For this typography project, we were required to create a 27th letter of the alphabet. We chose which font we would like to work with, and were to create a Capitol and lowercase letter that were totally new but fit seamlessly into the alphabet in the font we had chosen. I chose to work with Caslon, as I enjoyed the challenge of working with the curves and serifs of this lovely font.
Below you can see my process in measuring the letter forms, drafting new possible forms, and taking them through to completion. Posters show the letter forms both on their own and nestled in their alphabet.
This project required us to create a specimen poster for a font of our choice. I chose one of the most well known and used (potentially overused?) digital fonts.

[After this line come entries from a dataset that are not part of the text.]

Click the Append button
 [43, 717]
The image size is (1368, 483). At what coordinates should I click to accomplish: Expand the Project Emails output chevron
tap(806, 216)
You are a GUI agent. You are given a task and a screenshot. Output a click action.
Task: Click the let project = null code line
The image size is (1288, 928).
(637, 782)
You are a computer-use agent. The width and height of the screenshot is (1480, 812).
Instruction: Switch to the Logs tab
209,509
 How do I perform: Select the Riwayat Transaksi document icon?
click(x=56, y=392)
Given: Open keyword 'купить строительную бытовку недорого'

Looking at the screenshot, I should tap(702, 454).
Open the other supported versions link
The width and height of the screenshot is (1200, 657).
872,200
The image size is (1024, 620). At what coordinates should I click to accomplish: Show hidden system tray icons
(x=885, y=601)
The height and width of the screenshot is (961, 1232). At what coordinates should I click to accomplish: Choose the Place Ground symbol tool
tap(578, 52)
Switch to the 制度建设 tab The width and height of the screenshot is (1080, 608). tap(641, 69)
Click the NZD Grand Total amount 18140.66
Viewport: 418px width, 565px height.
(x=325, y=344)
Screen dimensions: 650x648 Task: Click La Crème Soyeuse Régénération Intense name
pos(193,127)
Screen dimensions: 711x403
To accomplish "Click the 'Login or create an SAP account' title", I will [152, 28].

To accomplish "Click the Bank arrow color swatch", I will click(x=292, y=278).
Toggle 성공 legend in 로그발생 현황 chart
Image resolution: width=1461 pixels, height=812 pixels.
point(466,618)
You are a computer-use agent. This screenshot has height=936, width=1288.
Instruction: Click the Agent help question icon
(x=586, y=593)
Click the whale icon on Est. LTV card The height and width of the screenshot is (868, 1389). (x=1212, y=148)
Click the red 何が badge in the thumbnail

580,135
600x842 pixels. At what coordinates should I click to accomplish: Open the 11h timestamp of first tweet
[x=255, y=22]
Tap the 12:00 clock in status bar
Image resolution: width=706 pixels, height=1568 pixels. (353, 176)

I enjoyed the challenge of trying to create a poster that might make this "everyday workhorse" digital font feel more elegant and refined. Below are a number of iterations that went through in the poster design, including a number of humorous quotes from other designers exasperated with the overuse of this font.
This Project drove home to me the challenges of creating an alphabet that reads well not just as individual letters but as a whole. The assignment was to choose a single letterform from a classmate’s former project, and develop an entire alphabet based on that form. I chose a classmate’s wireframe Z because I knew it would challenge me to make something fully digital, which was still a new process for me. This project served as a really great way to dive in and figure some things out in Illustrator, which was a new tool to me at the time.
I chose Futura largely because I felt its geometric forms would be easier for creating the panels. For the sake of simplicity, I settled on the upright arrangement with the panels on one consistent side. I wanted the letters to be readable but not too easy, so you really have to get up close and look at them. I love exploded diagrams, and I enjoyed making an exploded alphabet! Ultimately this was a great project for learning new tools. I imagine this is probably just the tiniest taste of what actually designing a full alphabet is like, and I have much more appreciation for the work that must go into that!